The important recommendations set to be discussed in the SGM are voting rights (one state, one vote), no politicians in the board, age limit, BCCI under RTI act and many more. The Supreme Court has given BCCI a deadline of March 3 to reply to the recommendations set by the Lodha Committee.
Even before the Lodha Committee came up with their own set of recommendations, people outside the BCCI wanted the board to be more transparent, and the need for the cricket body to come under the RTI was also felt. However the BCCI has always been reluctant to come under the act.
"The BCCI generates its own funds and so it can't be compared to other sports bodies," ESPN Cricinfo quoted a BCCI official as saying.
"When you bring the BCCI under the ambit of the RTI some of the questions that we would eventually end up getting are about why 'A' wasn't selected and why 'B' was. How can we disclose aspects of selection in public?"
The committe has also recommended the BCCI to do away with involvement of politicians in cricket bodies. However, such kind of trend is seen across all sports bodies in India, including football.
The BCCI does not seem to be too keen on following it either, for they believe that the politicians and bureaucrats help them to smooth over problems, particularly one involving the government, be that the state or the centre.
"When you try to organise a match, there are many issues to handle that involve the police, corporation, commercial taxes and other aspects of state machinery," president of a state association said.
"You need somebody to shield you, and also a politician or a bureacrat's administrative abilities cannot be discounted."
One believes that Lodha Commitee's recommendation on voting rights could have a huge impact on many cricket associations.
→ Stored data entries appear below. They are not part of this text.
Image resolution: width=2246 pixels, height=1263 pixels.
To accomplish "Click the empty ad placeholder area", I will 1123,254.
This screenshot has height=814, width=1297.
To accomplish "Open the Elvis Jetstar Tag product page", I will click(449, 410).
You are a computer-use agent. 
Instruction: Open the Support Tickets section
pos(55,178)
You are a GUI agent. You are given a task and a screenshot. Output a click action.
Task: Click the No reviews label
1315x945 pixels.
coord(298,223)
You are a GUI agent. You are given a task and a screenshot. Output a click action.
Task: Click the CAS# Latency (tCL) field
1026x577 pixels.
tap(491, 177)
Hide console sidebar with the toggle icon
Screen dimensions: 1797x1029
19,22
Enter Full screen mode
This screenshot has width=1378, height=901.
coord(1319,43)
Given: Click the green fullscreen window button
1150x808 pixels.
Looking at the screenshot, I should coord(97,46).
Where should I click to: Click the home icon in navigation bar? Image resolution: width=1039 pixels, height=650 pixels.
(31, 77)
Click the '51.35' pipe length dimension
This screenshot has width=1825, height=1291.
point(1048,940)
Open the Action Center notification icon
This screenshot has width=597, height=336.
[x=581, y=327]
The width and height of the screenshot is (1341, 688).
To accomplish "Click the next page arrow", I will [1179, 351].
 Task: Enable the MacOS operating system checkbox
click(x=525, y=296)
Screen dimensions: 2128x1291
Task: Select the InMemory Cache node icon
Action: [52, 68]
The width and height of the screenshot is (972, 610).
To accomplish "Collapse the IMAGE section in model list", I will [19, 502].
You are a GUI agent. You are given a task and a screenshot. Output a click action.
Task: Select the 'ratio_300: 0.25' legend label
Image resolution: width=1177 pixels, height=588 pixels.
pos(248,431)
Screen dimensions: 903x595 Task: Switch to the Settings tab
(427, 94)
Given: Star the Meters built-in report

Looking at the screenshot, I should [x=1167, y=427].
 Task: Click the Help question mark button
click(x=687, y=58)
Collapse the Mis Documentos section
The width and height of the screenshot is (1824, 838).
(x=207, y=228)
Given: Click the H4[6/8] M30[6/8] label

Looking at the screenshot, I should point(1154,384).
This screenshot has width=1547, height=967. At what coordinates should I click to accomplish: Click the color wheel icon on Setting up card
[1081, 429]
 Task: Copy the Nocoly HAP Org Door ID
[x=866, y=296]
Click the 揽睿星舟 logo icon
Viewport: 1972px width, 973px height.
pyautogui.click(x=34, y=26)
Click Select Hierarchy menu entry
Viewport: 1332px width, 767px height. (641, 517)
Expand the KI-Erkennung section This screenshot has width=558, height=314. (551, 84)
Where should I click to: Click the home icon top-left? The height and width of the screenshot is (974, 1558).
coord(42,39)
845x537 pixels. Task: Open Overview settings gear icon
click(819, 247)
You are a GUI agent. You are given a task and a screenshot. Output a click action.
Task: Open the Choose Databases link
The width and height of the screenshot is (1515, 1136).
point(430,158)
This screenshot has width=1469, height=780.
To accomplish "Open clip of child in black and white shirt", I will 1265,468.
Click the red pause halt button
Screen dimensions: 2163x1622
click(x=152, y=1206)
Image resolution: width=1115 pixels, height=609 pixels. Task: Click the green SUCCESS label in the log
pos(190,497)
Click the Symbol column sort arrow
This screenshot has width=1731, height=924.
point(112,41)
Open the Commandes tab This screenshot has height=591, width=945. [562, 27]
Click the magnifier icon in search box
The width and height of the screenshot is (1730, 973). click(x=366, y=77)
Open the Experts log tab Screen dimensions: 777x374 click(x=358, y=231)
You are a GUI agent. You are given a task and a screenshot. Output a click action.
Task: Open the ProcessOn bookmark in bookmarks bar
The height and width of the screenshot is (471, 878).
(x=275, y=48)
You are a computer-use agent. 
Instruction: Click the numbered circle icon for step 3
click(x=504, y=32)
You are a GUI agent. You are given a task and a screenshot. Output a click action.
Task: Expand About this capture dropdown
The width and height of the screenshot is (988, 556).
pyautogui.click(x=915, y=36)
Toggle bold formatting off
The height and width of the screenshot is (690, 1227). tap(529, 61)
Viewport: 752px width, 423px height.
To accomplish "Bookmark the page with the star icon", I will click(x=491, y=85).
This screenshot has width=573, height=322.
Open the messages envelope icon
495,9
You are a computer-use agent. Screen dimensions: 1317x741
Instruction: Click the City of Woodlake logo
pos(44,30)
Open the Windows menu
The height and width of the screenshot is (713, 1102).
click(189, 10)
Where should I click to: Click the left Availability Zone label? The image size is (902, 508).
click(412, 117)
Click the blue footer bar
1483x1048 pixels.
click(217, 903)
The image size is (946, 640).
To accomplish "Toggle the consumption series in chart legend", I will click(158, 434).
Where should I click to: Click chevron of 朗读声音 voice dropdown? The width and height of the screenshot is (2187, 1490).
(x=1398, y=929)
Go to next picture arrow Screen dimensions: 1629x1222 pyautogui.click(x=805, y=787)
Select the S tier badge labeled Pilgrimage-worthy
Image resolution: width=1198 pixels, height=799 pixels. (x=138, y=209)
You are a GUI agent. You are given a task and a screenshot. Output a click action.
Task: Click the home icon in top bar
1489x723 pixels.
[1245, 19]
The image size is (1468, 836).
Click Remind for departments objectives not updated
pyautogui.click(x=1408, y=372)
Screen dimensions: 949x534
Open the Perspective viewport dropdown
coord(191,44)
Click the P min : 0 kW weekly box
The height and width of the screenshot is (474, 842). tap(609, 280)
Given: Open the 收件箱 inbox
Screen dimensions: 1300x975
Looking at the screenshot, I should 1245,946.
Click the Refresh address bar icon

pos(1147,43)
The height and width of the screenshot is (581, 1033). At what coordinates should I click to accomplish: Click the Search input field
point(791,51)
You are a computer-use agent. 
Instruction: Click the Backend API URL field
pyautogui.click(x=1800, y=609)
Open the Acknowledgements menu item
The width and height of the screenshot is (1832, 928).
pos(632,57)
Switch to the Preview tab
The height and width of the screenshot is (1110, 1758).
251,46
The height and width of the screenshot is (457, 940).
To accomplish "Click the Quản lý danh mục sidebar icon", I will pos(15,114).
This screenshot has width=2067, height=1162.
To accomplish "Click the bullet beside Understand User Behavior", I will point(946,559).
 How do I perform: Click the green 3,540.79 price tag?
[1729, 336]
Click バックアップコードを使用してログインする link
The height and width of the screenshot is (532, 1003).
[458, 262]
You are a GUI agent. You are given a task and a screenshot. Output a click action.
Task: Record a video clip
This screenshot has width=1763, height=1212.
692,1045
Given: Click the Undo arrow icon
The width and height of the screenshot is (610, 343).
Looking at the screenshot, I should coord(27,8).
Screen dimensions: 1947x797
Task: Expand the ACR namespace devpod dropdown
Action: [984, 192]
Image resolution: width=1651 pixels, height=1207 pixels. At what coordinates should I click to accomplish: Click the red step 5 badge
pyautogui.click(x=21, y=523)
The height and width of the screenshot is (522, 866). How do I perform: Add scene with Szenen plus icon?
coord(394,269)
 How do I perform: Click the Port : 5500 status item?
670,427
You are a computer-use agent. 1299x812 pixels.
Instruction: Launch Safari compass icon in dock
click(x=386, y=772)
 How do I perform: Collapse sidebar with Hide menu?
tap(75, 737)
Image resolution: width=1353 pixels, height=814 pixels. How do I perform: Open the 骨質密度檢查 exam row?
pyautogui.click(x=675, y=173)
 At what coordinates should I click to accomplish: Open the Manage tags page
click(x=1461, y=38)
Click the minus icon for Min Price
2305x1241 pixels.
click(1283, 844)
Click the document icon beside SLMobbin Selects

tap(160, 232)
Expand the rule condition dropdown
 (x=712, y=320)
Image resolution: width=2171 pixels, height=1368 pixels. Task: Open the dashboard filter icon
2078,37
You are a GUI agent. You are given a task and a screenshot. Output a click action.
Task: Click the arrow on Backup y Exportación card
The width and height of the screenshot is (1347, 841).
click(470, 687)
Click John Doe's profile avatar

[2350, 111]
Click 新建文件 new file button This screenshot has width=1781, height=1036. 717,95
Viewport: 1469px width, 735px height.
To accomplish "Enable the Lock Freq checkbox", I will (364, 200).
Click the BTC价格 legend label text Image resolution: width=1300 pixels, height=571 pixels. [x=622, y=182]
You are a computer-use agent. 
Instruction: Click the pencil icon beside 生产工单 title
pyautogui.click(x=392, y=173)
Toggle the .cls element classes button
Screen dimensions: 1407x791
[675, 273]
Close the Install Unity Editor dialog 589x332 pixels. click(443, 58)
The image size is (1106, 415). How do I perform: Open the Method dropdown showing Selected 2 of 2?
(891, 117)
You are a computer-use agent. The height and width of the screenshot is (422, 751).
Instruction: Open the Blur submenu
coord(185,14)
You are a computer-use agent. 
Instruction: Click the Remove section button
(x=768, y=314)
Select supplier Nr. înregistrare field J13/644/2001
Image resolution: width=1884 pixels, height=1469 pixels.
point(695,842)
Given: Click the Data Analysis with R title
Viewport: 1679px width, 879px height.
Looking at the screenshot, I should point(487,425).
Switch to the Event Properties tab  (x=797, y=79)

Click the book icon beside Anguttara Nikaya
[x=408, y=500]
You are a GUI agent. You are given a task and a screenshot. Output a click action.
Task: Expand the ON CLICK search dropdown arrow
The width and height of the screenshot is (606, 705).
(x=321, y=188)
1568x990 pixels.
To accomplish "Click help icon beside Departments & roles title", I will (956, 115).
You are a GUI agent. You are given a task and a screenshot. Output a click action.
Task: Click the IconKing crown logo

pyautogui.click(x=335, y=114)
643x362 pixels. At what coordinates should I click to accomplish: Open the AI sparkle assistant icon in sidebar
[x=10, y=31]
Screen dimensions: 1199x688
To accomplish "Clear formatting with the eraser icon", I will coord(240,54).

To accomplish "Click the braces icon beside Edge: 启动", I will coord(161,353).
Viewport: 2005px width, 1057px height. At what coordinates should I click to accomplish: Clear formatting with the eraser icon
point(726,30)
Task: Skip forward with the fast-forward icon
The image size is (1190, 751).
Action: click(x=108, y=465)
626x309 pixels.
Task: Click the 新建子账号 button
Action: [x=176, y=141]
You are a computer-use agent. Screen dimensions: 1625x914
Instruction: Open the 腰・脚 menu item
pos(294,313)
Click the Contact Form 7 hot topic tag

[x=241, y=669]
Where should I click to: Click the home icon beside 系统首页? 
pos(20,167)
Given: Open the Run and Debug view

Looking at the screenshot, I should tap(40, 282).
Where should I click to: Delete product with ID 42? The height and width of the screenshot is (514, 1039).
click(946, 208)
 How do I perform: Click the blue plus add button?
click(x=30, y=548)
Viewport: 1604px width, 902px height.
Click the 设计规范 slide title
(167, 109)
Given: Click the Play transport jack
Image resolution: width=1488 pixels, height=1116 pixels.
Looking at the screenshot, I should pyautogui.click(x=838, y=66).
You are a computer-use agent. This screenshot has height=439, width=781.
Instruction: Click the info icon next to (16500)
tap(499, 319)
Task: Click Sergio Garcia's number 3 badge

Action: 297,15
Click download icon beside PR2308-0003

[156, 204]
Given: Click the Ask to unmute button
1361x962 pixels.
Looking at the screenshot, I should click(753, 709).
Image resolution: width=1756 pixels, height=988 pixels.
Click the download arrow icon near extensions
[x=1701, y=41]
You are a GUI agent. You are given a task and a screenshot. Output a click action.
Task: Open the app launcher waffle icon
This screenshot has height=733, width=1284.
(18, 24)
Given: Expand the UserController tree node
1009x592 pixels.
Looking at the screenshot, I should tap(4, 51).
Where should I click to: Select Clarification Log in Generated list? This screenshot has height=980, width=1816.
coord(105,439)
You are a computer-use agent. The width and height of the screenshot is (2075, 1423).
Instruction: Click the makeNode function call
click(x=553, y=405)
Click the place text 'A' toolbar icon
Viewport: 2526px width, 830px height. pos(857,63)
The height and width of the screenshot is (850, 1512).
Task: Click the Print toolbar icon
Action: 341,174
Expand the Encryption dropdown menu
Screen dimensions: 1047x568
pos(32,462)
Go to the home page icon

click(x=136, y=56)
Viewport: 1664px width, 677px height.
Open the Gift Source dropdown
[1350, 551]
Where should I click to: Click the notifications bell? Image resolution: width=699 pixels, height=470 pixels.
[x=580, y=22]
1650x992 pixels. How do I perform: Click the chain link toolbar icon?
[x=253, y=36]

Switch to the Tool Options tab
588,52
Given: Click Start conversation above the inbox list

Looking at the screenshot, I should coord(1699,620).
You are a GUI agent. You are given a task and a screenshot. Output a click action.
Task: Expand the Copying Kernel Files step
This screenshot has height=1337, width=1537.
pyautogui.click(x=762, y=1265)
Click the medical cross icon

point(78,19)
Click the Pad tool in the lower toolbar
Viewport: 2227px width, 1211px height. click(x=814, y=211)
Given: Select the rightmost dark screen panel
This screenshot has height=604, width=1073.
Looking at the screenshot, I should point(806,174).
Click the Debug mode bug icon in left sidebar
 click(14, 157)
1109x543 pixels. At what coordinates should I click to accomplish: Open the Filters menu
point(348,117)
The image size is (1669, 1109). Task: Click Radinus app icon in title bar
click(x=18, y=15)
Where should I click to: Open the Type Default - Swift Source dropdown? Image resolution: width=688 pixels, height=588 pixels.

The Lodha report has made it clear that only one association from a state will have the right to vote.
For instance the state of Maharasthra has three cricket associations and Gujarat has two. There is a history related with some of these associations and they might not been too keen to step back.
"It doesn't make any sense. Who are the 74 people that the Justice Lodha Committee spoke to? This one has been mentioned arbitrarily without understanding the history of the game in India," The Times of India quoted a senior BCCI official as saying.
The Lodha panel has also suggested the BCCI not to involve people above 70 years in office.